**** EXCERTO DO TEXTO
A crise da social-democracia é também uma crise da democracia como valor universal

De uma forma simples, mas nem por isso menos verdadeira, pode-se dizer que a social-democracia europeia, em geral, e a social-democracia portuguesa, em particular, foi construída com base numa imensa dívida pública com o sistema financeiro privado, que agora cobra a sua conta. Uma social-democracia “sem fundos”, portanto, ou melhor, uma social-democracia de subsídios ilusórios, que se transformou num imenso escombro de direitos.

O sistema fiscal que acompanhou este modelo não dotou os estados de recursos para cumprir as obrigações financeiras decorrentes dos direitos conquistados pelas classes trabalhadoras no pós-guerra, mas dotou-os de mecanismos suficientemente ágeis para ressarcir o sistema financeiro privado, através de recursos originários do sector público, quando chegasse a hora da “cobrança”.

Socializa-se, agora, as perdas, com o sucateamento das pequenas e médias empresas e com o arrocho – na forma de preços elevados e salários baixos – das classes médias e trabalhadoras, ao mesmo tempo que o estado refinancia os conglomerados financeiros globais, que, por seu turno, controlam as grandes empresas privadas globais. A tese central é que só eles podem “alavancar” a retomada do crescimento.

Porquê “isso ocorre assim”? Sustento a hipótese de que a liderança do processo de acumulação privada, que hoje se transforma em “capital-dinheiro” (ou seja, sinais eletrónicos que constituem a riqueza virtual privada) transforma-se, também, em hegemonia política total. Hegemonia exercida sobre a ampla maioria dos atores políticos, que sempre reproduzem – direta ou indiretamente – que não há nada além deste horizonte da globalização: não há outro caminho. A dívida dos estados transformou-se em valor político agregado sobre os partidos.

Todas as premissas que servem ao “caminho único” são falsas, pois as formas políticas e institucionais que acompanham a globalização e, em consequência, a integração europeia, são escolhas políticas que orientam um “modo” de globalizar-se, que tem efeitos distintos sobre as economias nacionais. Existem, sim, economias nacionais de riquezas reais, que não são meros sinais eletrónicos: economias nacionais, através das quais as pessoas compram comidas, roupas, pagam seus aluguéis e compram suas residências e também sofrem – individual ou coletivamente – o “modo” de globalizar-se de maneira diferenciada. É possível dizer que Grécia e Portugal, por exemplo, “sofrem” uma globalização orientada pelo padrão alemão, cuja economia, nacional e multinacional, funciona de maneira uniforme e regular e não para de fortalecer-se.
********
**** DADOS FORNECIDOS
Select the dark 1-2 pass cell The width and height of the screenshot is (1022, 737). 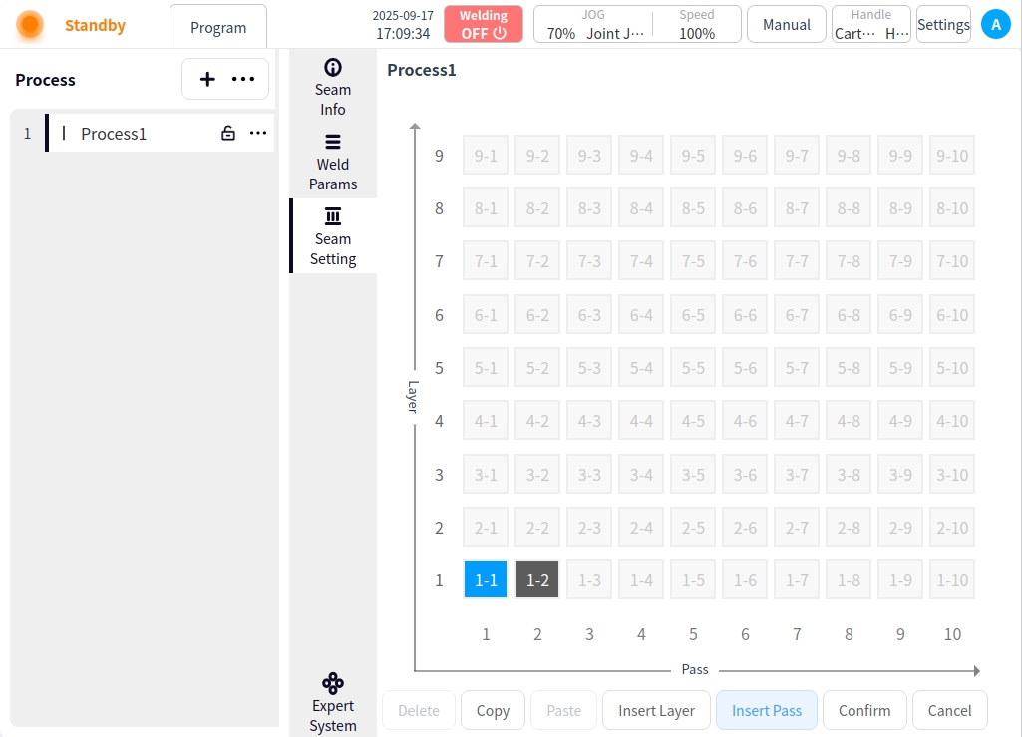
********
> _EXERCÍCIO PROPOSTO 1_
De acordo com o texto sobre a crise da social-democracia, por que razão são falsas as premissas que servem ao “caminho único”? Responda com uma a três frases.
> _EXERCÍCIO PROPOSTO 2_
Prossiga o texto sobre a crise da social-democracia a partir da última frase apresentada.
As linhas constituem material à parte, independente do texto.

> _RESULTADO FINAL 1_
Porque as formas políticas e institucionais que acompanham a globalização e, em consequência, a integração europeia são escolhas políticas. Essas escolhas orientam um “modo” de globalizar-se que tem efeitos distintos sobre as economias nacionais.

> _RESULTADO FINAL 2_
Na formação da União Europeia, tal qual ela está constituída, não houve uma intervenção unitária do velho sujeito “classes trabalhadoras”, para moldá-la segundo uma visão social-democrata. De uma parte, porque a integração europeia refletia e reflete diferentes efeitos nos vários ramos de trabalhadores e públicos privados e os efeitos diferentes fragmentaram sua ação política: ela foi um festival de demandas corporativas que não traduziram um projeto de União Europeia a partir dos interesses dos “de baixo”. De outra parte, a social-democracia (vencedora no pós-guerra) criou a ficção, para seu consumo interno (e convenceu a sua base social), que a globalização concreta – jurídica, fiscal, política e institucional – no continente europeu, em si mesma, já era um avanço extraordinário.

Na verdade, a lógica da “acumulação privada”, via capital financeiro, não é a mesma lógica da “acumulação pública”. A primeira é construída através de um sistema institucional e fiscal que reforça o papel dos bancos privados e neutraliza, gradativamente, o sistema de financiamento estatal; a lógica da boa acumulação pública, porém, só é garantida por um sistema fiscal capaz de municiar o estado de recursos para estabilizar o crescimento, com previsão para responder as conquistas de seguridade e proteção social, com dívida pública decrescente ou estável.

A essência do Estado social de direito, que vem da boa e velha Constituição de Weimar, é a acumulação pública ser mais forte e consistente do que a acumulação privada, que se aliena ao capital financeiro. Se a acumulação privada é privilegiada em detrimento do fortalecimento das funções públicas do estado, o sector financeiro privado passa a controlar o próprio estado, transformando-o em sucursal da sua lógica perversa. Neste caso, o estado perde a sua autonomia relativa e passa um mero conduto do ajuste para pagamento da dívida.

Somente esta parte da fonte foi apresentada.